Hi Guys - I had two sites hacked last night.
I am sharing forensic evidence from a recent compromise on our server to help document the attack patterns related to the recent asset.uploadCustomIcon vulnerability.
Our site was running the latest version of SP Page Builder when automated bots successfully exploited the custom icon endpoint. Our hosting provider suspended the account after a binary file was caught executing under our user account.
Exploit Vector:
Endpoint Targeted: POST /index.php?option=com_sppagebuilder&task=asset.uploadCustomIcon
Server Response: 500 Internal Server Error (The archive extraction triggered a server crash or timeout, but successfully wrote files to the root).
Discovered Payloads:
Malicious Font Directory: Located at /media/com_sppagebuilder/assets/iconfont/icouaxlbi/
Persistent Executable Binary: A file named joomla_agent was dropped inside the folder. It is a statically linked, unstripped ELF 64-bit LSB executable for x86-64 Linux. It was found masquerading as a native core process and running constantly in the background.

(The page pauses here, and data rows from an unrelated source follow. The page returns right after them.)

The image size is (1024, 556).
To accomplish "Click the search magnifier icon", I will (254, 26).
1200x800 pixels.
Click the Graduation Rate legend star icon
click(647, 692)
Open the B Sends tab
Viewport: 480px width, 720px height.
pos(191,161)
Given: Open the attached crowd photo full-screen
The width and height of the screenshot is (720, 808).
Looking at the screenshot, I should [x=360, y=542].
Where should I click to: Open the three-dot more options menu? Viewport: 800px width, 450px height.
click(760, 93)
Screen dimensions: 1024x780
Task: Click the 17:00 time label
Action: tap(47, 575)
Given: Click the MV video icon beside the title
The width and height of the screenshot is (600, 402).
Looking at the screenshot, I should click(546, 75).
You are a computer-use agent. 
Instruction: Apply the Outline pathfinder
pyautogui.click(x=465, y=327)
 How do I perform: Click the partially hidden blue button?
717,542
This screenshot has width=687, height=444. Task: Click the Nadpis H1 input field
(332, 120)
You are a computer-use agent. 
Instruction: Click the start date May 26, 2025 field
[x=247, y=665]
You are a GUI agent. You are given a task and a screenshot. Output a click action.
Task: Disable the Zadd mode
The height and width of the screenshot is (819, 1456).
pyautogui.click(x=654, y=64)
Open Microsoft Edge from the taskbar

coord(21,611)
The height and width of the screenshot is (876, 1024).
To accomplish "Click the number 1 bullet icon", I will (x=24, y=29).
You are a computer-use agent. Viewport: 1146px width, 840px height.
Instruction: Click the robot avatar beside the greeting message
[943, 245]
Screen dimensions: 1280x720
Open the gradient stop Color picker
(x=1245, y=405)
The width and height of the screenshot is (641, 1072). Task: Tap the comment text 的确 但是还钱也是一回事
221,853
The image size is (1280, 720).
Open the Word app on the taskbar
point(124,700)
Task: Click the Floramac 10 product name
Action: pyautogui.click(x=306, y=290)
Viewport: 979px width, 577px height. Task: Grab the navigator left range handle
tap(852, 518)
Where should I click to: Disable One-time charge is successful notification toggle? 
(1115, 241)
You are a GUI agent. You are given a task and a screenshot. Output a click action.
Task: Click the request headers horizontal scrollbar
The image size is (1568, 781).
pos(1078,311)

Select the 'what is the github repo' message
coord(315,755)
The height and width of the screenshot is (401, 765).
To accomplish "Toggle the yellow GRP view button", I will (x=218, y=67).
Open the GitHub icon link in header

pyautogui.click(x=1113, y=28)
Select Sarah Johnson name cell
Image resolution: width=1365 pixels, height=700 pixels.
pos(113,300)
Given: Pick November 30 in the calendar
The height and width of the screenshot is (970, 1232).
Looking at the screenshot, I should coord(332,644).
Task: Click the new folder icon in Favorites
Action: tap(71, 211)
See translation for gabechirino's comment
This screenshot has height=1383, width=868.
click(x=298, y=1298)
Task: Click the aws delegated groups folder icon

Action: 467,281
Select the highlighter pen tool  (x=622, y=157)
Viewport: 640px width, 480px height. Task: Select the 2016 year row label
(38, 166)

Obfuscated PHP Backdoor: A conditional shell was planted that intercepts requests and throws a fake 404 Not Found unless authenticated with a specific token string (?t=zjvayjjnzqzjqckl).
We have completely removed the component directories, purged the active system processes, regenerated our database credentials, and upgraded our system environment.
Sharing this primarily so the security team is aware of the joomla_agent binary name being used in the wild for server process masquerading alongside the standard PHP web shells.
Can this please be looked at as a matter of urgency for the next update?